### To-do list
1 - According to the forum thread, how large a loss did BP post last quarter?
2 - Output the passage of the forum thread starting with "## Grassflatsfisher (Oct" and going on through "now??? .0125%...no thank you.", reproducing it word for word.

### Extract
Thats easy.....Guns.


----------



## WW2 (Sep 28, 2007)

BP is at 2/3rds what it was and the well is capped....


----------



## BIGKENNY (Dec 30, 2008)

thats really easy tits for my wife


----------



## standrew (Dec 15, 2009)

Jighead said:


> I'm in the same situation. I just pulled my tiny nest egg out of the market. I'm looking at real estate in the 10 to 20k range. If real estate doesn't work then maybe some BP stock. (Joking)


People have made a ton of money on BP in the last 2 months. When there's blood in the streets (or oil in the gulf) play ball......

BP p.l.c. Common Stock Share Price Chart | BP - Yahoo! Finance


Right now I would still play them for a little bit... They are going to make out like bandits with this spill. They've already posted a 17 billion loss last quarter (mostly from giving the gov 20 bil). Their stock will outperform the dow for the rest of the summer IMO. If you're into the double dip theory, put some money in bonds.....

If you're not a gamblin man, go and open up a gourmet icecream shop in St Andrews or Apalach or some other small coastal area that has a lot of restaurants within walking distance. Great seasonal business....


----------



## JoshH (Sep 28, 2007)

Put it in the bank and forget about it and act like it wasnt there.


----------



## Horse in around (Jan 1, 2008)

$12,000.00 Gold
$12,000.00 Silver
$1,000.00 Whiskey


----------



## nextstep (Jun 27, 2008)

pay off a small portion of my debt


----------



## asago (Nov 11, 2008)

Open up an IRA or stick it in a money market account.


----------



## Emerald Ghost (Mar 11, 2008)

Let's keep this thread going,..... I'm wanting to do the same thing right now.
CD's aren't paying anything, and a GREAT buy on real estate might work. Rent it out now and then sell it when and if the market turns..........
Where is that $20-$30K place located Bullshark ?
My money is just sitting, and it needs to be working.


----------



## PensacolaEd (Oct 3, 2007)

Lottery tickets?

I'd probably go with either foreclosed Real Estate or overseas mutual funds.

Ed


----------



## ul412al (Oct 2, 2007)

Why not start a business (based on something you really enjoy) which could provide you with everything you need to retire and then some. Certainly there is risk but...


----------



## Wild Froggy (Mar 2, 2009)

*This is It*

Take it from a Certified Real Estate Appraiser, buy investment properties. Lots of great deals on the market right now.:thumbup:


----------



## Linkovich (Oct 24, 2007)

Brass and lead....the way things are going it will be worth more than gold and silver soon.


----------



## Grassflatsfisher (Oct 3, 2007)

Realestate still hasnt bottomed out. Plus if its for investment you will be paying taxes on your rental income or gain on sale. Who knows what your tax rate will be in a few years...a quick look at history says that they wont go down anytime soon. Gold and silver are at their highest levels in history so why buy now...wait till its low. Buy low sale high right? IRA and money markets are driven by the market which is all over the place...plus you get to pay a yearly or monthly fee to the bank or some shmub who will never call or check in to tell you whats going on or to get out now... What are money market accounts bringing in now??? .0125%...no thank you.

### Raw data
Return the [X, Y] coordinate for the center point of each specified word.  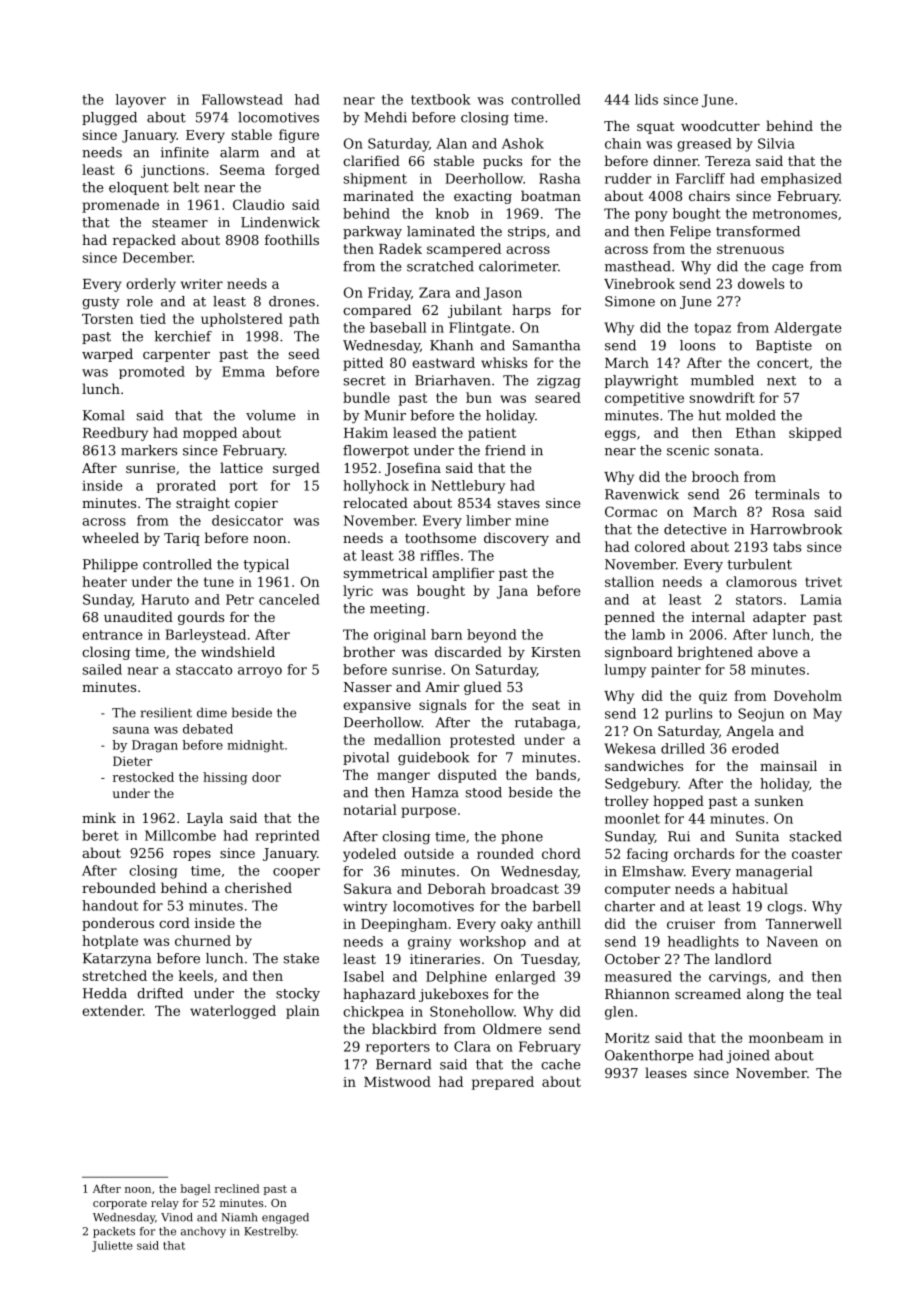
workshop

### Completed exercise
1 - BP posted a 17 billion loss last quarter.

2 -
## Grassflatsfisher (Oct 3, 2007)

Realestate still hasnt bottomed out. Plus if its for investment you will be paying taxes on your rental income or gain on sale. Who knows what your tax rate will be in a few years...a quick look at history says that they wont go down anytime soon. Gold and silver are at their highest levels in history so why buy now...wait till its low. Buy low sale high right? IRA and money markets are driven by the market which is all over the place...plus you get to pay a yearly or monthly fee to the bank or some shmub who will never call or check in to tell you whats going on or to get out now... What are money market accounts bringing in now??? .0125%...no thank you.